The timing worked. Grunge had cracked open the mainstream, and suddenly major labels wanted anyone who could play loud guitar with some emotional weight behind it. Sugar signed to Rykodisc and released "Copper Blue" in September 1992. The album hit like Mould had been storing up riffs for years. "The Act We Act" opened with that massive, almost pretty guitar line before everything kicked in. "A Good Idea" and "Changes" showed he could write hooks that stuck without losing any of the aggression. The production was huge but not polished to death — you could hear the room, the amps, the way these three people actually sounded together.
"Copper Blue" made year-end lists and sold respectably. They followed it quickly with "Beaster" in April 1993, a deliberately harsh EP that felt like Mould reminding everyone he could still make you uncomfortable. Six songs, barely twenty minutes, much darker than anything on "Copper Blue." Then came the second full album, "File Under: Easy Listening," later that year. Ambitious, maybe too ambitious — a double album's worth of material that had moments of brilliance but felt scattered compared to the focused punch of the debut.
The cracks were already showing. Barbe left after "File Under: Easy Listening" to focus on production and his own music. Mould brought in ex-Hüsker Dü bassist Greg Norton for touring, but the momentum was gone. They limped through 1994 and into 1995 before Mould pulled the plug. Three years, three albums, done.
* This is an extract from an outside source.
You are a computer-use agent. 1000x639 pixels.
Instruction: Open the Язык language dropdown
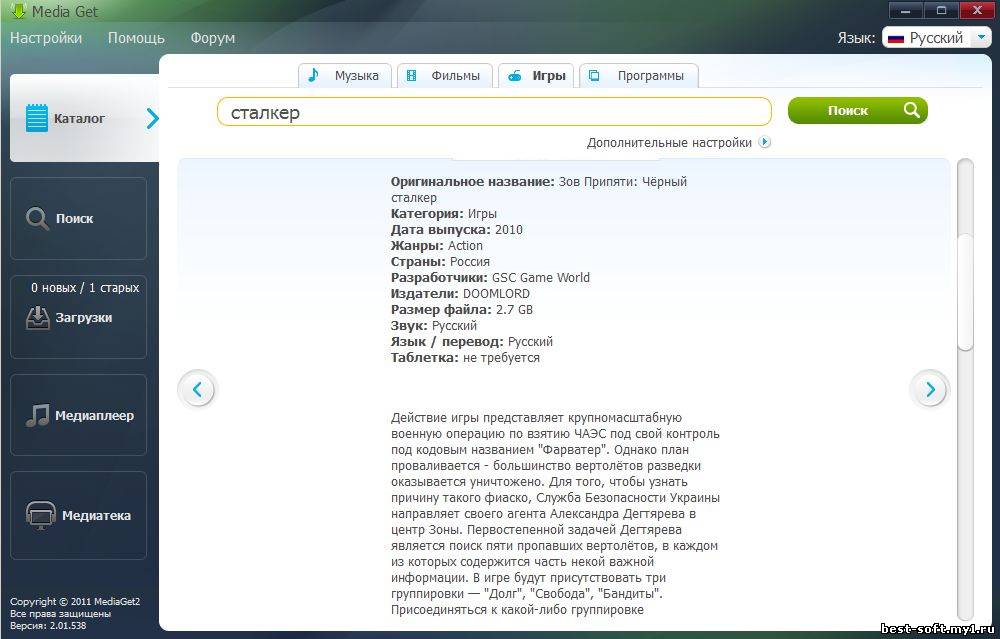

The breakup made sense in retrospect. Mould writes a certain way, needs a certain amount of control. The power trio format worked brilliantly for a moment, but it was probably never built to last. He went back to solo work, then formed Blowoff, then went solo again. Barbe became a respected producer in Athens, working with Drive-By Truckers and others. Travis played with various Boston bands.
Sugar never reunited, and probably won't. Mould seems content to let it exist as this compact, intense chapter. "Copper Blue" got a deluxe reissue treatment, as these things do. The band's reputation has only grown — one of those cases where the brevity works in their favor. They came in, made some noise that mattered, and left before things got messy. Three years felt like enough.
Sugar shows are smaller, tighter affairs where the hooks actually land. Crowds are mix of longtime Adams devotees and people who just want to hear straightforward rock songs played well. The energy is conversational rather than reverential—people actually talk between songs, and nobody minds.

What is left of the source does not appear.